TitlePossible Selves Theory
Publication TypeBook Chapter
Year of Publication2019
AuthorsTurner, S, Hooker, K
Book TitleEncyclopedia of Gerontology and Population Aging
Pagination1 - 6
PublisherSpringer International Publishing
CityCham
ISBN Number978-3-319-69892-2
Abstract
 

A person’s possible self can answer the question “Who do you see yourself becoming?” Young and emerging adults are often the target audience for such a question, and much work on possible selves focuses on them. At that age, developmental tasks include identity work, and young people are often consumed with thoughts of what they want to accomplish in their academic, career, social, and family lives. It makes sense that those who are feeling pressure to distinguish themselves and carve out their own niche are a target for possible selves research. Skip forward several decades, though, and you will find that older adults, too, think about who they may become and what they may experience in their future (Hooker 1992, 1999). People in later life are also in a constant process of becoming, challenging the ageist assumptions and stereotypes that old age is a time of stagnation (Bauer and Park 2010). Neugarten (1964) noted that “as individuals age they become increasingly like themselves” (p. 198). So, “Who do you see yourself becoming?” is a viable and important question for old adults.
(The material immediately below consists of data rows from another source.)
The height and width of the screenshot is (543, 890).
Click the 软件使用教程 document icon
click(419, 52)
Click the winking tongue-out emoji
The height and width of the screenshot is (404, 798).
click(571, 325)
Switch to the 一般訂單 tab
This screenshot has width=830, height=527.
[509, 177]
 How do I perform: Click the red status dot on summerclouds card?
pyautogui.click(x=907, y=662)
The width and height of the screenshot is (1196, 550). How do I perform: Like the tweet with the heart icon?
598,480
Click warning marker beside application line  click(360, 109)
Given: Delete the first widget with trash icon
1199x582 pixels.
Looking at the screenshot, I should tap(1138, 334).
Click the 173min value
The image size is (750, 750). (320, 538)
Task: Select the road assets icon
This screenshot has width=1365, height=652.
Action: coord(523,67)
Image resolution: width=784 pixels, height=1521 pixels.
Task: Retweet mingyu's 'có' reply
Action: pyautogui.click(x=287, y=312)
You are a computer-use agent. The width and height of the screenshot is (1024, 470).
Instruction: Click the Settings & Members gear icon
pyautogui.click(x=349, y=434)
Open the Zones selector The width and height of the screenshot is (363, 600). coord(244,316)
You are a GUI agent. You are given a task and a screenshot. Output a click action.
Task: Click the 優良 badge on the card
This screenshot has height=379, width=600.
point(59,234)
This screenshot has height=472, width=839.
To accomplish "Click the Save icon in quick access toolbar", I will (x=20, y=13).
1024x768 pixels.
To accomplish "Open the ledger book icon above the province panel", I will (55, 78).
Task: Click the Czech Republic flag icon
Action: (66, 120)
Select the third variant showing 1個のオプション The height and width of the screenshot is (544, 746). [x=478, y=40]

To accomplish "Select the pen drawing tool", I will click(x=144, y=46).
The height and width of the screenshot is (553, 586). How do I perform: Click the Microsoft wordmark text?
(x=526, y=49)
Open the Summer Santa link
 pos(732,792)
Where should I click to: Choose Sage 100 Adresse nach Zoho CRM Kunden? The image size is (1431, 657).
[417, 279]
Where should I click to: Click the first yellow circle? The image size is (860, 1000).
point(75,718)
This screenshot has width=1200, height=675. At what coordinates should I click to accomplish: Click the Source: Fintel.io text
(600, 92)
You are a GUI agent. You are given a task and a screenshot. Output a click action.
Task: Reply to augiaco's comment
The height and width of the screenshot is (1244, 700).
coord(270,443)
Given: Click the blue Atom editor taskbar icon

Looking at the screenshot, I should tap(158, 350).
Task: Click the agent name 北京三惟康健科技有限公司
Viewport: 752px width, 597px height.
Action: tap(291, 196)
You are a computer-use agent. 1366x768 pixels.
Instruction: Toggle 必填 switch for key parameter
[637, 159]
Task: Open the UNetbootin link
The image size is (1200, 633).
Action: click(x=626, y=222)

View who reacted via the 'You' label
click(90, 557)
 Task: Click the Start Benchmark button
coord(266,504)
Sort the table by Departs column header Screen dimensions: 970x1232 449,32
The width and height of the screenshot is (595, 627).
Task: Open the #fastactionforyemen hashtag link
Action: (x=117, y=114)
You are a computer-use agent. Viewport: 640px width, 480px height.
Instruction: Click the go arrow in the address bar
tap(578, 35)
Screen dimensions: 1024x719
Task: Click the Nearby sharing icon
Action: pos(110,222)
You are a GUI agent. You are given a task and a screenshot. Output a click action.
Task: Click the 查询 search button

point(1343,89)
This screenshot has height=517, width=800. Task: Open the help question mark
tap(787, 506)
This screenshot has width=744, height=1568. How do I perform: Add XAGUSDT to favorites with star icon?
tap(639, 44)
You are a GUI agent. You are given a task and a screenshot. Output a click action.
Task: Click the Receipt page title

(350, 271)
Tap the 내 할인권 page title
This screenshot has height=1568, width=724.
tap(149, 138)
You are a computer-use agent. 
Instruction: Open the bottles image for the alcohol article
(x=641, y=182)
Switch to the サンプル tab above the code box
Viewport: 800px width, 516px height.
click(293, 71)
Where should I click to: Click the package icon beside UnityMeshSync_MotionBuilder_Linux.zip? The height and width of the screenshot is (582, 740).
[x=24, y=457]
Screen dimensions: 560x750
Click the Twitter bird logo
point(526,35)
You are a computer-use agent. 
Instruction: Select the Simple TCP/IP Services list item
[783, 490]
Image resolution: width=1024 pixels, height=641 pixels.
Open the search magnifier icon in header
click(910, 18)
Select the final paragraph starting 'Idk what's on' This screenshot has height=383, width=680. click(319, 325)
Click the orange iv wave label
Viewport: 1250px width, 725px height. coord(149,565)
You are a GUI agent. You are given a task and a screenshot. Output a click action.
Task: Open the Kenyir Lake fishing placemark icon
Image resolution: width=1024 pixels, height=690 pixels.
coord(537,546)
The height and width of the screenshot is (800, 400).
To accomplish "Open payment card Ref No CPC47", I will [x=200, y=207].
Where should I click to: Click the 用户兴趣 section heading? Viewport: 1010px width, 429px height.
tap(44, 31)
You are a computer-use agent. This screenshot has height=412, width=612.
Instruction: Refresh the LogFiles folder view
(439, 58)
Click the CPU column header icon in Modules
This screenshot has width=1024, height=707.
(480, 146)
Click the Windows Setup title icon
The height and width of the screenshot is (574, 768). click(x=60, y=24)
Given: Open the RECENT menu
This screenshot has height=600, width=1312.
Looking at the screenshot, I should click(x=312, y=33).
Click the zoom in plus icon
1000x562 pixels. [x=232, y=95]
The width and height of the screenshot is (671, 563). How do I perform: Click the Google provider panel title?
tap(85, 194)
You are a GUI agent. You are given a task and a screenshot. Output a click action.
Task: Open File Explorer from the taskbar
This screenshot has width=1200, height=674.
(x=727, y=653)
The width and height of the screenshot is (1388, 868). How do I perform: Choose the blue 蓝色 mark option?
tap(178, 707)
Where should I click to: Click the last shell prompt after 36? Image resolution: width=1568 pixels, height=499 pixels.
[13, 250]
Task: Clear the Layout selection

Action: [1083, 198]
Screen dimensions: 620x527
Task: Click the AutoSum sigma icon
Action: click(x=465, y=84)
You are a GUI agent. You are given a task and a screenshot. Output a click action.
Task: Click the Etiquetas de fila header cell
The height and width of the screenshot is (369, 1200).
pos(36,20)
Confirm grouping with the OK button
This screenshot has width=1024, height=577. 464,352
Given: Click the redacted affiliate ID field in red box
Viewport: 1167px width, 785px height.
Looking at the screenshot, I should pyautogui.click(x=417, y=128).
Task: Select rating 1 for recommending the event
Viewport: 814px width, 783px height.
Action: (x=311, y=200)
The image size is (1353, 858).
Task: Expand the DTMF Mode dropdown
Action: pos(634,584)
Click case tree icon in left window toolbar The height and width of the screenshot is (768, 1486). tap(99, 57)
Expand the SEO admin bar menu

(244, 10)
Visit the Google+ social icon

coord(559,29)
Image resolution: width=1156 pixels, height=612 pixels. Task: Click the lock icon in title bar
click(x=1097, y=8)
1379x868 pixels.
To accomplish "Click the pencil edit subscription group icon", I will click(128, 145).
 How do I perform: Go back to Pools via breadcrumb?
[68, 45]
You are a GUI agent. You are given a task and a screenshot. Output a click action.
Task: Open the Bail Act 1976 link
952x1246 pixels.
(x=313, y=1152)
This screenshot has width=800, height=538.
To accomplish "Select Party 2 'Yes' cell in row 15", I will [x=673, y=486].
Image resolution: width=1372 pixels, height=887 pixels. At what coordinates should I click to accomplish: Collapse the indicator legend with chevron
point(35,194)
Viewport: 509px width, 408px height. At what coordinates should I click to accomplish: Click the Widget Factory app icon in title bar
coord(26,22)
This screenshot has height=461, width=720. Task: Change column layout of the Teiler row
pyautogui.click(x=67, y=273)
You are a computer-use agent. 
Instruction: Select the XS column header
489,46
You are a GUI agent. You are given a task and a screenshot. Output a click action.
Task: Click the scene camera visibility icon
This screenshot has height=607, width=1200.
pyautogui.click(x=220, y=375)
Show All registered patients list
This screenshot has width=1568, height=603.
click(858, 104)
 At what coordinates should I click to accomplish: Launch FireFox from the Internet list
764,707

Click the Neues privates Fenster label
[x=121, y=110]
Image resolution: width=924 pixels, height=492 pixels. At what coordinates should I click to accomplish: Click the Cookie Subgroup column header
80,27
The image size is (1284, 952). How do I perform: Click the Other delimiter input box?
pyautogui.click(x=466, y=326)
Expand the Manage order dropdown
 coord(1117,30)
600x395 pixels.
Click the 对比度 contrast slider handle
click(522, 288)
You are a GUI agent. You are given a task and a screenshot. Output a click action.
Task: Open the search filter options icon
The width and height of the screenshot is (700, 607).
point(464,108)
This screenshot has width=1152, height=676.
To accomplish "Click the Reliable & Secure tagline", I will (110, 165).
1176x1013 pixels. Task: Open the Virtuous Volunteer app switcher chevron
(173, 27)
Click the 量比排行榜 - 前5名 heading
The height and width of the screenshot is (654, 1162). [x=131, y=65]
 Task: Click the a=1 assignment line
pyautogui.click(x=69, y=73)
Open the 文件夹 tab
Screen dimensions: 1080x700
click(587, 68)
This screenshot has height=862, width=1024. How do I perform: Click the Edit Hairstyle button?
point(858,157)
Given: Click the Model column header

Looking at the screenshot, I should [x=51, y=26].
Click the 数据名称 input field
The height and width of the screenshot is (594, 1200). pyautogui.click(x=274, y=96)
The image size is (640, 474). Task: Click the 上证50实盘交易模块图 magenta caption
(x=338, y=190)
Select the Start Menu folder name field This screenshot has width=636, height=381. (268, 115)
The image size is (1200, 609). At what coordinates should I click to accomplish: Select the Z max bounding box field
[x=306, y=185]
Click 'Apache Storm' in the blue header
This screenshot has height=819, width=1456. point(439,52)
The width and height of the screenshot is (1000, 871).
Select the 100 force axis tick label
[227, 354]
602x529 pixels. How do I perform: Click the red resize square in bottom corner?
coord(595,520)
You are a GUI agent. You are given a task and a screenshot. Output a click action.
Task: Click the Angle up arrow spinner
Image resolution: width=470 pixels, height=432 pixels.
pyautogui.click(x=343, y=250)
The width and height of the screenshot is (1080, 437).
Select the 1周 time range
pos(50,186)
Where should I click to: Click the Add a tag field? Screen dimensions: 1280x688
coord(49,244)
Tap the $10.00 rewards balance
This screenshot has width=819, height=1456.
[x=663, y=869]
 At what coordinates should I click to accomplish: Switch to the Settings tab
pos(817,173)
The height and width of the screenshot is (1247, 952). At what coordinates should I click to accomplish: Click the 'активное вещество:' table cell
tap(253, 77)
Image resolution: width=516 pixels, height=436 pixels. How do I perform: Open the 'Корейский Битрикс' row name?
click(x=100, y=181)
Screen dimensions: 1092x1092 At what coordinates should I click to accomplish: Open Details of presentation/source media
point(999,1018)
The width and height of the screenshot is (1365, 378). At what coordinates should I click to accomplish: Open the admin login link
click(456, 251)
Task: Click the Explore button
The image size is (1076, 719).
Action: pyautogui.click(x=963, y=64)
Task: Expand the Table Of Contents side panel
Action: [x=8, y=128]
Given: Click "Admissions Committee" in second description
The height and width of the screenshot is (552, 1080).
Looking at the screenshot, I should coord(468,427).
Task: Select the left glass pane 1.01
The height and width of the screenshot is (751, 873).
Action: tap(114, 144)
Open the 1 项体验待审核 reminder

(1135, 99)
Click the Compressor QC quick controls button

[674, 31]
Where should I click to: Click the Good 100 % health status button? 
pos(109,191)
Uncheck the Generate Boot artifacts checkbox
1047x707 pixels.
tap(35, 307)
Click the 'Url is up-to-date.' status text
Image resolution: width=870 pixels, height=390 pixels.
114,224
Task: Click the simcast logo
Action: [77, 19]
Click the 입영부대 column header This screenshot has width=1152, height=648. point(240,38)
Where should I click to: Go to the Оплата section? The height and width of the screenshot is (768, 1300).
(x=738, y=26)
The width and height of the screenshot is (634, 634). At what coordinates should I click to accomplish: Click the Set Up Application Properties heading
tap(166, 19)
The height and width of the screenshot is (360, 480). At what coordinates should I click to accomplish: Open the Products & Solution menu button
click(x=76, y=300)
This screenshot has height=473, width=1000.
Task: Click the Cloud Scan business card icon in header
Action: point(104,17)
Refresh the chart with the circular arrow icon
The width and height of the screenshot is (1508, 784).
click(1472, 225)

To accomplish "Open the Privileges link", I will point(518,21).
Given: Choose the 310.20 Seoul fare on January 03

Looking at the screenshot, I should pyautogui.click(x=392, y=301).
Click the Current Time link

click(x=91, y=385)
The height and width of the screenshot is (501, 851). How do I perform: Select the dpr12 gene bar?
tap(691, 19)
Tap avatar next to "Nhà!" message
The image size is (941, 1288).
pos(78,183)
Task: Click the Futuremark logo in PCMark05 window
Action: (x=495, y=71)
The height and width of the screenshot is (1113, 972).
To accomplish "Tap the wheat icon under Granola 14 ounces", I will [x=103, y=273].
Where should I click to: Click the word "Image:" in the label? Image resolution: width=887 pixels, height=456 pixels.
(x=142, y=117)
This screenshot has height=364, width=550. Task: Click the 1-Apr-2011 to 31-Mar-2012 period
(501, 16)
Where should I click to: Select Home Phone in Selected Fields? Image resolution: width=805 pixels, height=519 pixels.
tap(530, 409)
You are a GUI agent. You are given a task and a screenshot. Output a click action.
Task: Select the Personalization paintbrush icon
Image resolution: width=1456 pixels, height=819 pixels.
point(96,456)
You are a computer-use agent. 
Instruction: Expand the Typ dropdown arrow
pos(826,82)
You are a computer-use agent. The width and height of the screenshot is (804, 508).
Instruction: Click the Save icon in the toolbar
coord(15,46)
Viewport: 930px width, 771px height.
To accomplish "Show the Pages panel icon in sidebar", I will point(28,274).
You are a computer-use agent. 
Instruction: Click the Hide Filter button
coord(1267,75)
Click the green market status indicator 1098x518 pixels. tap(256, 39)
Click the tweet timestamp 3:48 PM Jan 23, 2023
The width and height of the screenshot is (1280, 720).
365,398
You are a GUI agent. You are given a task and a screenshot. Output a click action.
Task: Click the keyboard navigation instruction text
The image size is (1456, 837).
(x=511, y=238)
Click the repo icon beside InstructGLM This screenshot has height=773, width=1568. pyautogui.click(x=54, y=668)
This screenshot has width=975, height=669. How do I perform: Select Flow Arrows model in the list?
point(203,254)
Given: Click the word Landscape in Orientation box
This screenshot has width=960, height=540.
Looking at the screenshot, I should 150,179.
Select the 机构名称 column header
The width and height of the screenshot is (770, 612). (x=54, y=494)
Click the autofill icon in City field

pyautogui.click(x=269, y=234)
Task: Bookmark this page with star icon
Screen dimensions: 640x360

Markus and Nurius (1986) first coined the term “possible selves” to label the conceptualizations people have about “what is possible for [them] to think, to feel, or to experience” in the future (p. 960). Possible selves researchers have delineated 18 possible selves categories: personal, physical, abilities/education, lifestyle, family, relationships, occupation, material, success, social responsibility, leisure, health, independence/dependence, death, threats, caregiving, cognitive, and bereavement (Waid and Frazier 2003). Possible selves could be hoped-for (e.g., a grandparent) or feared (e.g., a widow).

Possible selves bridge cognition with motivation and motivation with behavior (Markus and Nurius 1986). As such, researchers have explored how people conceptualize possible selves, as well as how they orchestrate the achievement or avoidance of those selves.